[Collected data]
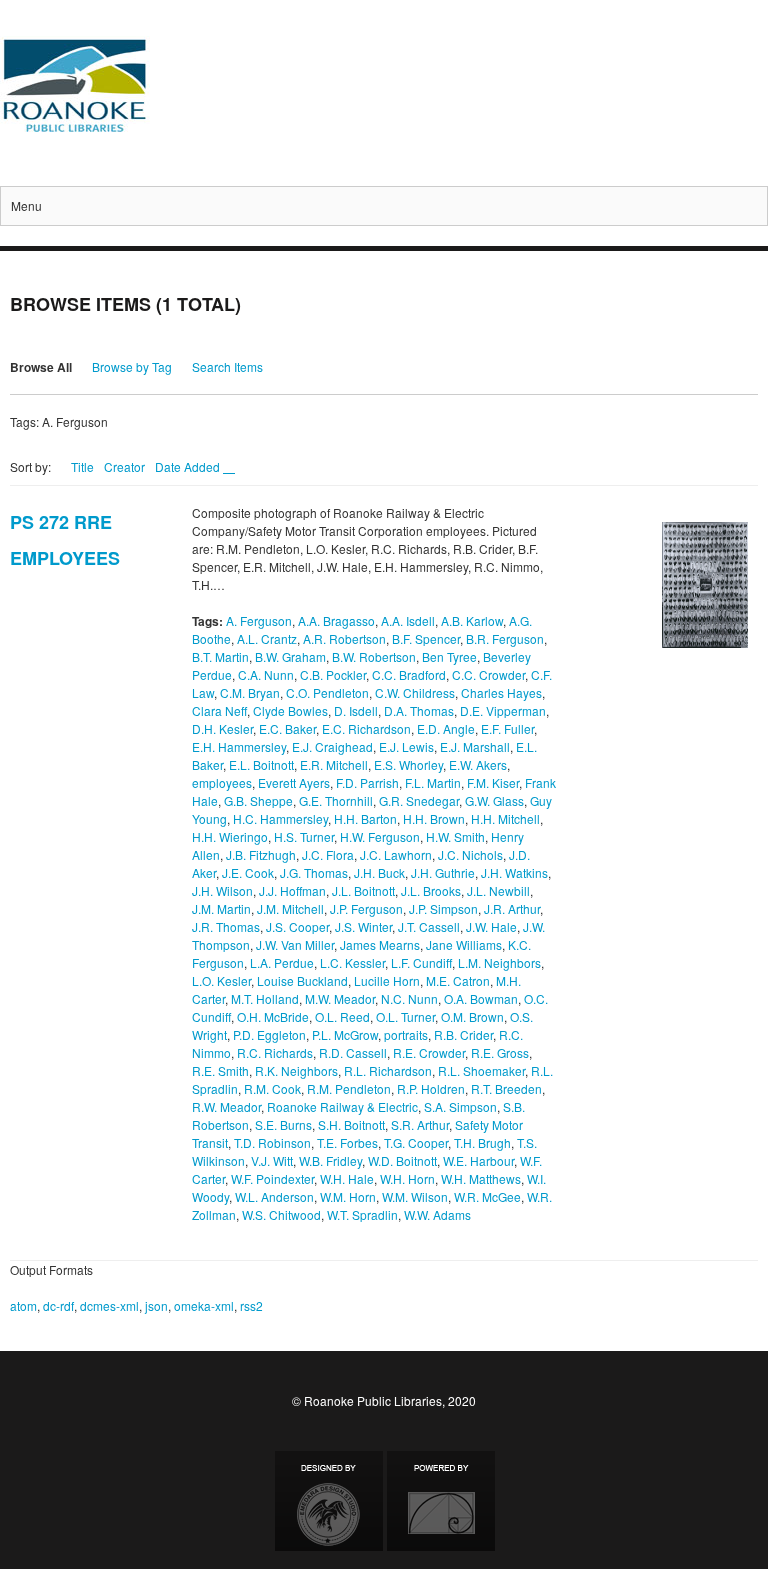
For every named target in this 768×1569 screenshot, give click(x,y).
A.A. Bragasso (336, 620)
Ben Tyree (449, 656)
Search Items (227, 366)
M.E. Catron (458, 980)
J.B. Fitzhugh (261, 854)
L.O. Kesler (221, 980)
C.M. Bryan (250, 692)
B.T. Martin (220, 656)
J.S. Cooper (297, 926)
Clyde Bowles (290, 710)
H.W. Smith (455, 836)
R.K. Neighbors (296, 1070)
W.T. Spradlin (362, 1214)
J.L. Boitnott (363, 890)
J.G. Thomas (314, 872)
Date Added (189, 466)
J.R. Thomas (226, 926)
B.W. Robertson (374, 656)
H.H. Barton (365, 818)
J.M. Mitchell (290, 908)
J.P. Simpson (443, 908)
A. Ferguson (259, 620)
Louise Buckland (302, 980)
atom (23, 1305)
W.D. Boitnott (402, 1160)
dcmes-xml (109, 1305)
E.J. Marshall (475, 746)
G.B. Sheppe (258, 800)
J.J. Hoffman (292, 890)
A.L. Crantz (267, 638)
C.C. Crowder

§ WHAT TO WORK ON:
Every entry is to be reproduced word for word, and no image is carried over.

§ WRITTEN RESPONSE:
For every named target in this 768×1569 screenshot, give click(x,y).
A.A. Bragasso (336, 620)
Ben Tyree (449, 656)
Search Items (227, 366)
M.E. Catron (458, 980)
J.B. Fitzhugh (261, 854)
L.O. Kesler (221, 980)
C.M. Bryan (250, 692)
B.T. Martin (220, 656)
J.S. Cooper (297, 926)
Clyde Bowles (290, 710)
H.W. Smith (455, 836)
R.K. Neighbors (296, 1070)
W.T. Spradlin (362, 1214)
J.L. Boitnott (363, 890)
J.G. Thomas (314, 872)
Date Added (189, 466)
J.R. Thomas (226, 926)
B.W. Robertson (374, 656)
H.H. Barton (365, 818)
J.M. Mitchell (290, 908)
J.P. Simpson (443, 908)
A. Ferguson (259, 620)
Louise Buckland (302, 980)
atom (23, 1305)
W.D. Boitnott (402, 1160)
dcmes-xml (109, 1305)
E.J. Marshall (475, 746)
G.B. Sheppe (258, 800)
J.J. Hoffman (292, 890)
A.L. Crantz (267, 638)
C.C. Crowder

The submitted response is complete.